> **GOAL OF THE EXERCISE**
With the line that contains "مجلة بريطانية توجه ضربة للرواية السعودية في البحر الأحمر…" as the first line, output exactly every line through the end of the material.

§

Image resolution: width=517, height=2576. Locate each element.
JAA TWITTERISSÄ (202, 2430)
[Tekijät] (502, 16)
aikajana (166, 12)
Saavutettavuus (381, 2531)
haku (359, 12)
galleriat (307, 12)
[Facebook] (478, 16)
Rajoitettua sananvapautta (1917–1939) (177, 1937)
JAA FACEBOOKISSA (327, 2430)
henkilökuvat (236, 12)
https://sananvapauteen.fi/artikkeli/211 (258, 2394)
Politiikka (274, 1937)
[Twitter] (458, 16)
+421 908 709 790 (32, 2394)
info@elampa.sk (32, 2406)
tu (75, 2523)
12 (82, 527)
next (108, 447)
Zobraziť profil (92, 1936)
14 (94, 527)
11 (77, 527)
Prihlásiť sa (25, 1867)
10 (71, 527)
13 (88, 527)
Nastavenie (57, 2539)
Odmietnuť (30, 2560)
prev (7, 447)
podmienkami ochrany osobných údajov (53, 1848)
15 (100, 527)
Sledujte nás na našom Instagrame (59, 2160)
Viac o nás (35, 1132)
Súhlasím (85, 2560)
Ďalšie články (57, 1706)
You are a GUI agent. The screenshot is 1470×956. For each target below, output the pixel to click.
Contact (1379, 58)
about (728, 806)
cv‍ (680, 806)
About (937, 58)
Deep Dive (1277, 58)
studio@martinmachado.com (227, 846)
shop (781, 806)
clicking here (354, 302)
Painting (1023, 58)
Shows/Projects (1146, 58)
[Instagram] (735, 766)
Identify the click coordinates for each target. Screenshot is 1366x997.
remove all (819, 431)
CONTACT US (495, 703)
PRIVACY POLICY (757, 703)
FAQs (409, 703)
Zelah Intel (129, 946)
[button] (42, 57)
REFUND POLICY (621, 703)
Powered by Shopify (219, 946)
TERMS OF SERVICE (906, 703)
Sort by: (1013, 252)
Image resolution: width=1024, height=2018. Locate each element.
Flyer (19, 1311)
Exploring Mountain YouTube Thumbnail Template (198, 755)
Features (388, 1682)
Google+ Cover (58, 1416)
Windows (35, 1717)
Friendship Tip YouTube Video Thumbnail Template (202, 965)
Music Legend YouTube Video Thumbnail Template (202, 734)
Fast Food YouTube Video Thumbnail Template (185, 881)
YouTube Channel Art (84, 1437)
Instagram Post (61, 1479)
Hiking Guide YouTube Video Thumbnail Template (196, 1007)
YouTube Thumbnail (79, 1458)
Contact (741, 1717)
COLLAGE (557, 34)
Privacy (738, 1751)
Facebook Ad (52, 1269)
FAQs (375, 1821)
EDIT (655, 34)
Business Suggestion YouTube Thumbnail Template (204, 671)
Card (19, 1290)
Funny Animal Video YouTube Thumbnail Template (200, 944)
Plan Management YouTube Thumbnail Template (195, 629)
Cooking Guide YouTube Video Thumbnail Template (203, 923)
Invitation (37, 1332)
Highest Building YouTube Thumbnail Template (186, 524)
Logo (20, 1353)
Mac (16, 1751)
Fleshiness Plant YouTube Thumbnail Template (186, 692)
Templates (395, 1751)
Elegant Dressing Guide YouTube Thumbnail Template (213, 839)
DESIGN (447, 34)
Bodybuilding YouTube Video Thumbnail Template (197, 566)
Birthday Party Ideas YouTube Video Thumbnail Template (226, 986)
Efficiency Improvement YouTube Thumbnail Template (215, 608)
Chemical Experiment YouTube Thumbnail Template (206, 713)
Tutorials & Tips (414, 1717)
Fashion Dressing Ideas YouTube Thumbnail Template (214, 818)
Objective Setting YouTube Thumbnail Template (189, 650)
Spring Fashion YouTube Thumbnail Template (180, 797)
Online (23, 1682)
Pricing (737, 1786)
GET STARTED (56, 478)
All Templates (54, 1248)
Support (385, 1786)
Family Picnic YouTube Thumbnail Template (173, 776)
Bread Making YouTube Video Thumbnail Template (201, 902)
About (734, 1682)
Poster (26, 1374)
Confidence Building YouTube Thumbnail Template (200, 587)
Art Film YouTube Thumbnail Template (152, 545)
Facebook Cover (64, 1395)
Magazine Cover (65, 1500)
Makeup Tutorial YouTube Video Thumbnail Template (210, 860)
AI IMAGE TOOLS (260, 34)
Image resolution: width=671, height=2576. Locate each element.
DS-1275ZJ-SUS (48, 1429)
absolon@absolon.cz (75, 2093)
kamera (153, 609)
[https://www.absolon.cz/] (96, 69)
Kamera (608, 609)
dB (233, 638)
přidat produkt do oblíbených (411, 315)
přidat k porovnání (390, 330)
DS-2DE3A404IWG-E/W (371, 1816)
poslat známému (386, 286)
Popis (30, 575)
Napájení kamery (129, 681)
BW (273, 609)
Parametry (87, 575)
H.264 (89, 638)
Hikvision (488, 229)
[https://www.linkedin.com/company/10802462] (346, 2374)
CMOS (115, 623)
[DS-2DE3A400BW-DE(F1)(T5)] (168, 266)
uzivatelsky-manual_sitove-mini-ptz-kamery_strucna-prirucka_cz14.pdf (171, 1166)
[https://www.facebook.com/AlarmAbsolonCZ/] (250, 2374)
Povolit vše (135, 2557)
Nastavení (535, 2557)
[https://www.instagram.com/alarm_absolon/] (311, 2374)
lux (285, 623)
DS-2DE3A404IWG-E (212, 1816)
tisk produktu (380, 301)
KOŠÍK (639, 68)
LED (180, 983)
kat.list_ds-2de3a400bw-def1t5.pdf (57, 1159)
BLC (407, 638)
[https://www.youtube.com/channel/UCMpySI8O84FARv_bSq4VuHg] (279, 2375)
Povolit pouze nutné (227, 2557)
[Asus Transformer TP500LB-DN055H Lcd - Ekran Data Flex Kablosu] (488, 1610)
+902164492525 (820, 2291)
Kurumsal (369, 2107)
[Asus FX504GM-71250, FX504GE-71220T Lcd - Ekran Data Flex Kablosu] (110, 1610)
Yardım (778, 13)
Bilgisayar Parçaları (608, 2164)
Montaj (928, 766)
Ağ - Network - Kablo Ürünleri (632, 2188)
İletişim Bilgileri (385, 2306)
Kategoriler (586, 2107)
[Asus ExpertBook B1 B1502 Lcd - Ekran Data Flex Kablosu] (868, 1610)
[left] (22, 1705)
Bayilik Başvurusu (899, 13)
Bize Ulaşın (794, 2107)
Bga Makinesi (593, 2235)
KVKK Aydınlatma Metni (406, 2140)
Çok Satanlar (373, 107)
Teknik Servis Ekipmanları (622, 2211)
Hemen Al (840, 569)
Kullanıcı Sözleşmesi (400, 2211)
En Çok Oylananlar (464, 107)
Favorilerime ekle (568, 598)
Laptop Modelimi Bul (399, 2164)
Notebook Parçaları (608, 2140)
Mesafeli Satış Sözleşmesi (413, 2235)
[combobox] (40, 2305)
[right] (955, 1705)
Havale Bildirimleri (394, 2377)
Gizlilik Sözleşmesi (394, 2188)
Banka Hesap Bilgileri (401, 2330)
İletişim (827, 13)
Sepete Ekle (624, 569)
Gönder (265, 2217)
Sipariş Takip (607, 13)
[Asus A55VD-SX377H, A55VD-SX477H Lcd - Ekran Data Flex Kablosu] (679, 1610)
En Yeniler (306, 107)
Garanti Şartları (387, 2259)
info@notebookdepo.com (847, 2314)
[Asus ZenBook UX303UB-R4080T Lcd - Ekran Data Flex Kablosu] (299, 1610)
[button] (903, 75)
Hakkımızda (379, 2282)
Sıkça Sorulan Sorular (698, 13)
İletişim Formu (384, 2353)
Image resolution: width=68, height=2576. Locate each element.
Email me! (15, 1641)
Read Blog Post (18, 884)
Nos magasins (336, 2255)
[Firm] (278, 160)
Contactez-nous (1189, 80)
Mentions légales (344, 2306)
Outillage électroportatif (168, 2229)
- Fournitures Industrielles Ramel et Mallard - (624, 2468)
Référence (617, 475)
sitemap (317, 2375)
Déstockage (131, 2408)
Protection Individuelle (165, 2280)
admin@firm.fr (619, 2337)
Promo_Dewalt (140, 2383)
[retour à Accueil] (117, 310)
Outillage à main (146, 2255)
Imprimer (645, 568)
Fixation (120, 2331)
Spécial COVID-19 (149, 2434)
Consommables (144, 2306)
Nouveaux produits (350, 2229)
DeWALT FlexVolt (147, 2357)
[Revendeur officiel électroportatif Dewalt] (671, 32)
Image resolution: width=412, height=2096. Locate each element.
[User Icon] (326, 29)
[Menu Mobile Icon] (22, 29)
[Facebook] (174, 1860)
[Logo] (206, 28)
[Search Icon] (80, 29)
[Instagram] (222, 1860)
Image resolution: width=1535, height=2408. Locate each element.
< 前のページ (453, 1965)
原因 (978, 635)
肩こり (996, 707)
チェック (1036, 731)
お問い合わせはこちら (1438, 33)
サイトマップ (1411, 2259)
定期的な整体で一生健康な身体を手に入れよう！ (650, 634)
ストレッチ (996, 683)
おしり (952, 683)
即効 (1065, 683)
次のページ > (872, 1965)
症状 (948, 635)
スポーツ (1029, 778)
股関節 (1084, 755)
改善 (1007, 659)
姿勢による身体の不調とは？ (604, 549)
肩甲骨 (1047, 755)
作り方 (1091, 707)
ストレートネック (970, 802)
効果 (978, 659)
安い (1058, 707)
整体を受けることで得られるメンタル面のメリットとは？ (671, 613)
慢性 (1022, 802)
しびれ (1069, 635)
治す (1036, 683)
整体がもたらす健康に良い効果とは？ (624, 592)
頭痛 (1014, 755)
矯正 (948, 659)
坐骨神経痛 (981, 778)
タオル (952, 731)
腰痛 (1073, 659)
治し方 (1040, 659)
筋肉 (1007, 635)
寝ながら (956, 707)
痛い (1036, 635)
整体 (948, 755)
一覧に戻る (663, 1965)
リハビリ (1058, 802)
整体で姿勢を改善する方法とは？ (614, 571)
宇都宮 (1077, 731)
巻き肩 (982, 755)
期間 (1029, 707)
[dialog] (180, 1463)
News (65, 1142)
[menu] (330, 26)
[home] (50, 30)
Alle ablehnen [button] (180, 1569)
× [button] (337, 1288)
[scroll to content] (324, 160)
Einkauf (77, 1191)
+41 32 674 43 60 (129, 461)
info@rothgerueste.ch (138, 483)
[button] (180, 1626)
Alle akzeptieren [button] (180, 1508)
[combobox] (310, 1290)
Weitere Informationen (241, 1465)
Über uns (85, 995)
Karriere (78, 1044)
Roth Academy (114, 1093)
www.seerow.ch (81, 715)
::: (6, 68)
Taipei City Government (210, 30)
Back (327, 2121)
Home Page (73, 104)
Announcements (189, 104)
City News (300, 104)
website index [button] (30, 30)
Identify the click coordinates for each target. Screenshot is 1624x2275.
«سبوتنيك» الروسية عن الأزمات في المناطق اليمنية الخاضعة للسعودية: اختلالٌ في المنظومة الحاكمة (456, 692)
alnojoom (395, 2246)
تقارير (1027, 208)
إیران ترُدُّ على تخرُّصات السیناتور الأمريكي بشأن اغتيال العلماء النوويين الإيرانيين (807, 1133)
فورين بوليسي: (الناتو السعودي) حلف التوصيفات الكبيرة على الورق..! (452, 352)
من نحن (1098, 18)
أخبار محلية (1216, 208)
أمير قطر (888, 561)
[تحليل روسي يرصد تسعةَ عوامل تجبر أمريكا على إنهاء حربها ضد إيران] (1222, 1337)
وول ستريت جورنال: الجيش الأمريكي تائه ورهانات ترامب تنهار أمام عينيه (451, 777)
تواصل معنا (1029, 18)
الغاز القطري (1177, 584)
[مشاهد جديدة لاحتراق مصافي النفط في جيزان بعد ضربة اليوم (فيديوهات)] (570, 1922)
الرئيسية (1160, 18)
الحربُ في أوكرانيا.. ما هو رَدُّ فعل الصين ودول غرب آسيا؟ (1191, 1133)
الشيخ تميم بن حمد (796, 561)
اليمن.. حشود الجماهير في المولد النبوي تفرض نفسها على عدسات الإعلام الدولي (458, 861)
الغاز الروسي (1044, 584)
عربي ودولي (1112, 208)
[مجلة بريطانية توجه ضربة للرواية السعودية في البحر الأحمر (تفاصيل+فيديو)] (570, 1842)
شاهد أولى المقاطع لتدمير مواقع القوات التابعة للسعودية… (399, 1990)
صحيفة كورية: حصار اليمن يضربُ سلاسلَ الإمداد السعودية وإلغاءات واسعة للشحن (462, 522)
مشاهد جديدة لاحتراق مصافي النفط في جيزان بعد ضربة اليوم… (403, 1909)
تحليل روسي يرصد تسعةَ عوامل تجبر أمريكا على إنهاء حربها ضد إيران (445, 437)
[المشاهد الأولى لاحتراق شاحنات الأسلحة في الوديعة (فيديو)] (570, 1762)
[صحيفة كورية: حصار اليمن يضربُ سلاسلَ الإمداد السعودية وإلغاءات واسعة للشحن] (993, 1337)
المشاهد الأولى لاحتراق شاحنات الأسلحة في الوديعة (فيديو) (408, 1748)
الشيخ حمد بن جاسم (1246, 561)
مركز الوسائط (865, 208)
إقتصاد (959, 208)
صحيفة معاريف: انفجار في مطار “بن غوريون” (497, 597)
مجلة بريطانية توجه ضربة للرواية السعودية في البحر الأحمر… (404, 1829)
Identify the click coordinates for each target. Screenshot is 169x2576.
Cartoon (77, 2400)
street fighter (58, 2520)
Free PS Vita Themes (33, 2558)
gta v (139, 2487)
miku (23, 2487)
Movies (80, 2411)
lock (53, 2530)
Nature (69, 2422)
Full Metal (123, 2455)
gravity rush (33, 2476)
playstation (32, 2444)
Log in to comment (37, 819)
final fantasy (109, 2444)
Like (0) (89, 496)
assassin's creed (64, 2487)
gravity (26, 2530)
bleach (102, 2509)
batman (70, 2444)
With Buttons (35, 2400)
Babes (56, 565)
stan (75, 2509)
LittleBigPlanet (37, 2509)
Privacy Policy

§

> **FINAL ANSWER**
مجلة بريطانية توجه ضربة للرواية السعودية في البحر الأحمر… (404, 1829)
Identify the click coordinates for each target. Screenshot is 169x2576.
Cartoon (77, 2400)
street fighter (58, 2520)
Free PS Vita Themes (33, 2558)
gta v (139, 2487)
miku (23, 2487)
Movies (80, 2411)
lock (53, 2530)
Nature (69, 2422)
Full Metal (123, 2455)
gravity rush (33, 2476)
playstation (32, 2444)
Log in to comment (37, 819)
final fantasy (109, 2444)
Like (0) (89, 496)
assassin's creed (64, 2487)
gravity (26, 2530)
bleach (102, 2509)
batman (70, 2444)
With Buttons (35, 2400)
Babes (56, 565)
stan (75, 2509)
LittleBigPlanet (37, 2509)
Privacy Policy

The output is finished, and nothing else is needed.